Das Uluzzien wurde vielfach als „Übergangsindustrie“ bezeichnet. Demnach lag es zwischen dem Moustérien, in dem noch Neandertaler existierten, und dem Aurignacien, in dem der anatomisch moderne Mensch in Europa erschien. Arturo Palma di Cesnola hatte 1964 zwei Zähne in der Uluzzienschicht der Grotta del Cavallo entdeckt. Sie wurden lange Neandertalern zugewiesen, doch konnte Stefano Benazzi von der Universität Wien 2011 nachweisen, dass es sich um Zähne eines anatomisch modernen Menschen handelt.

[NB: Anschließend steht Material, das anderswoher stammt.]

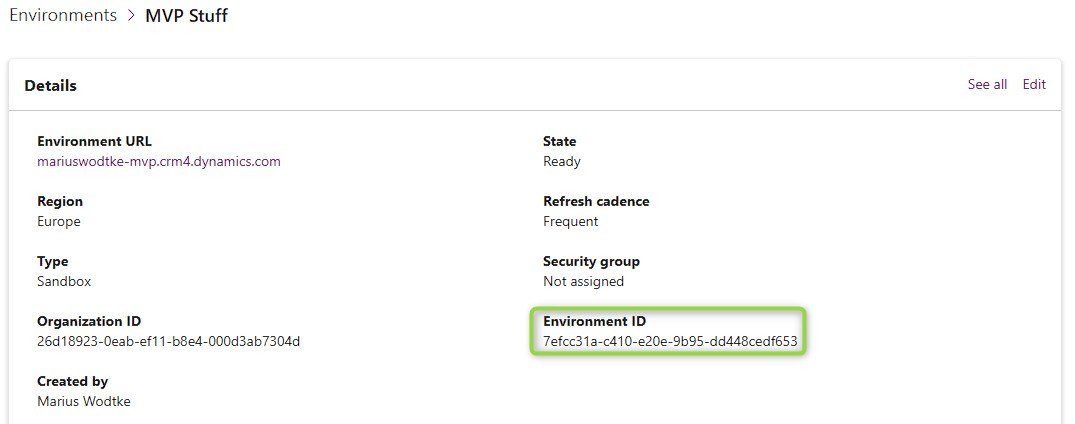Click the Marius Wodtke creator name
The image size is (1075, 424).
(84, 401)
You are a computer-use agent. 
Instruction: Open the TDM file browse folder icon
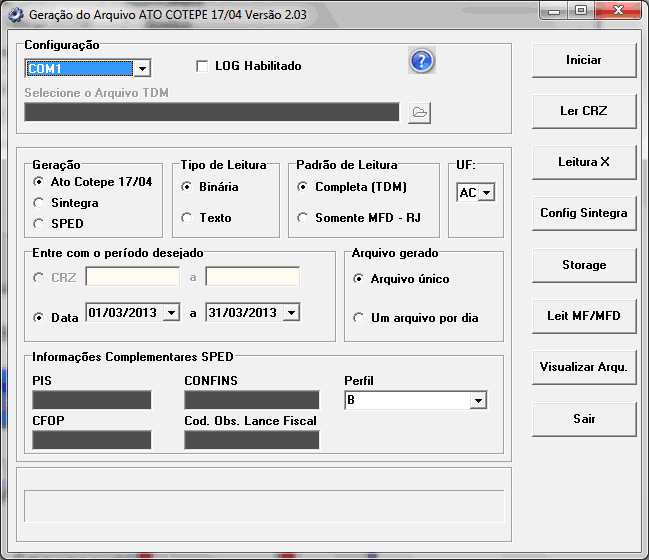click(419, 112)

Uluzzien-Funde gab es bis 2007 nur im Süden der Halbinsel, doch fanden sich Uluzzienanzeichen in diesem Jahr auch in der Grotta della Fabbrica in der toskanischen Maremma.[3] Wichtigste Fundorte in Apulien sind neben der besagten Grotta del Cavallo die Grotta Bernardini und die Grotta Riparo di Uluzzo; in Kampanien sind dies die Cala- und die Castelcivita-Höhle – letztere weist ein Alter von 32.500 bis 33.500 Jahren auf. Die Ähnlichkeit mit Funden in der Klisoura-Höhle auf der Peloponnes ist inzwischen umstritten. In der Grotta di Fumane, 18 km nordwestlich von Verona gelegen, fanden sich Malereien, die dem Uluzzien angehören.[4] Auch fanden sich dort während der Grabungen zwischen 1989 und 2011 insgesamt vier Zähne, von denen drei dem Mousterien (Fumane 1, 4, 5) und einer dem Uluzzien (Fumane 6) zugeordnet wurden. Dabei ließ sich Fumane 6 nicht sicher dem anatomisch modernen Menschen zuordnen.[5]
Neben den wenigen anatomischen Merkmalen und den Veränderungen in der Steinbearbeitung durch ein neues Konzept kam es auch zu Veränderungen im Umgang mit den erbeuteten Tieren.[6]
Die Chronologie der Uluzzien-Technologie, wie sie sich in der Grotta Fumane darstellt, weist in der Siedlung sowie Stein- und Knochenverarbeitung eine erhebliche Dynamik auf, denn ihre ältesten Artefakte stehen eher dem Moustérien nahe, die jüngeren dem Aurignacien. Die Abschlagindustrie basiert in der Frühphase auf der Levalloistechnik, die zunehmend durch Abschlagprozeduren verdrängt wird, durch die Abschläge und Klingen entstanden, aber auch Rückenmesser.[7]